Single by 3LW

from the album 3LW
- B-side: "I Can't Take It"
- Released: August 22, 2000
- Genre: Pop-soul; R&B; hip hop;
- Length: 4:23
- Label: Epic
- Songwriters: Sean Hall; Nate Butler; Cameron Giles;
- Producer: Sean "Sep" Hall

3LW singles chronology
|  | "No More (Baby I'ma Do Right)" (2000) | "Playas Gon' Play" (2001) |

Music video
- "No More (Baby I'ma Do Right)" on YouTube

= No More (Baby I'ma Do Right) =

2000 single by 3LW

"No More (Baby I'ma Do Right)" is a song by American girl group 3LW from their self-titled debut album (2000). Released on August 22, 2000, as the group's debut single, it reached number 23 on the US Billboard Hot 100 chart. The song was issued in other countries in early 2001, peaking inside the top 10 in the United Kingdom and the top five in New Zealand. There are two versions of the song, both with different rap verses by Kiely Williams.

==Music video==
"No More (Baby I'ma Do Right)" is also 3LW's first music video. It was shot in August 2000 in various locations around New York City by director Chris Robinson and released in September. It received a fair amount of video play on TV channels such as BET, The Box and MTV and enjoyed some success on BET's top ten video countdown series 106 & Park, and MTV's Total Request Live.

==Track listings==
US CD single
1. "No More (Baby I'ma Do Right)" – 4:22
2. "I Can't Take It" ("No More" remix featuring Nas) – 4:26
3. "No More (Baby I'ma Do Right)" (8-Jam Streetmix) – 5:08
4. "No More (Baby I'ma Do Right)" (instrumental) – 4:24
5. "No More (Baby I'ma Do Right)" (original rap version a cappella) – 4:14

Australian CD single
1. "No More (Baby I'ma Do Right)" (radio edit) – 3:33
2. "No More (Baby I'ma Do Right)" – 4:22
3. "I Can't Take It" (main "No More" remix featuring Nas) – 4:09
4. "No More (Baby I'ma Do Right)" (video)

European CD single
1. "No More (Baby I'ma Do Right)"
2. "I Can't Take It" (main "No More" remix featuring Nas)

UK CD single
1. "No More (Baby I'ma Do Right)" – 3:32
2. "No More (Baby I'ma Do Right)" (8-Jam Step Mix) – 5:28
3. "No More (Baby I'ma Do Right)" (8-Jam Streetmix) – 5:05
4. "I Can't Take It" ("No More" remix) – 4:26
5. "No More (Baby I'ma Do Right)" (video)

(DATASET EXTRACT):
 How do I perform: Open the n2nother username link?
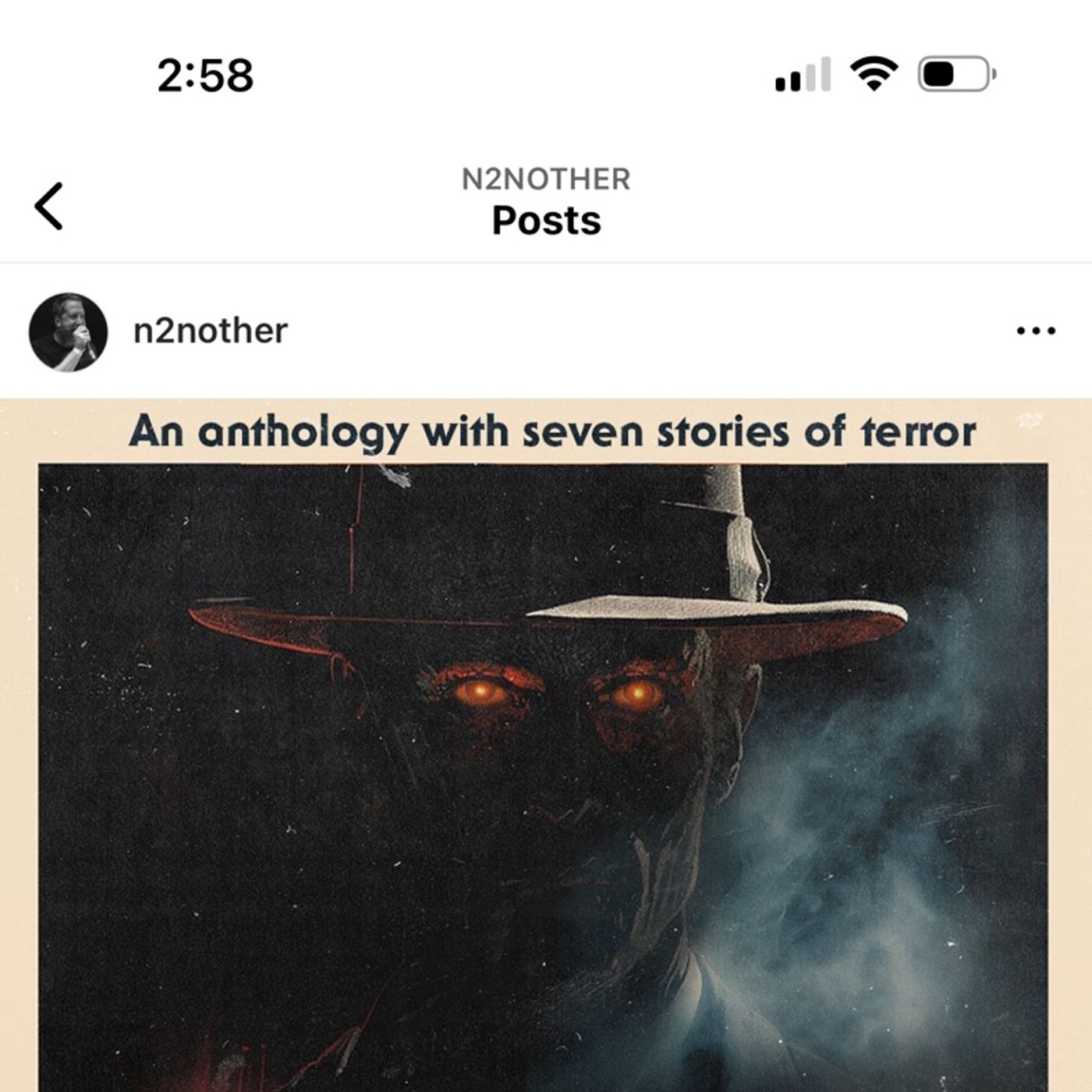coord(211,332)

(SET TASK 1): From the song article, reproduce everything from "2000 single by" down to "by Kiely Williams.".
(SET TASK 2):
Answer these questions using the song article:
(a) Who directed the music video?
(b) What position did the single reach on the US Billboard Hot 100?
(c) Which label released the single?

(EXPECTED OUTPUT 1):
2000 single by 3LW

"No More (Baby I'ma Do Right)" is a song by American girl group 3LW from their self-titled debut album (2000). Released on August 22, 2000, as the group's debut single, it reached number 23 on the US Billboard Hot 100 chart. The song was issued in other countries in early 2001, peaking inside the top 10 in the United Kingdom and the top five in New Zealand. There are two versions of the song, both with different rap verses by Kiely Williams.

(EXPECTED OUTPUT 2):
(a) Chris Robinson
(b) Number 23
(c) Epic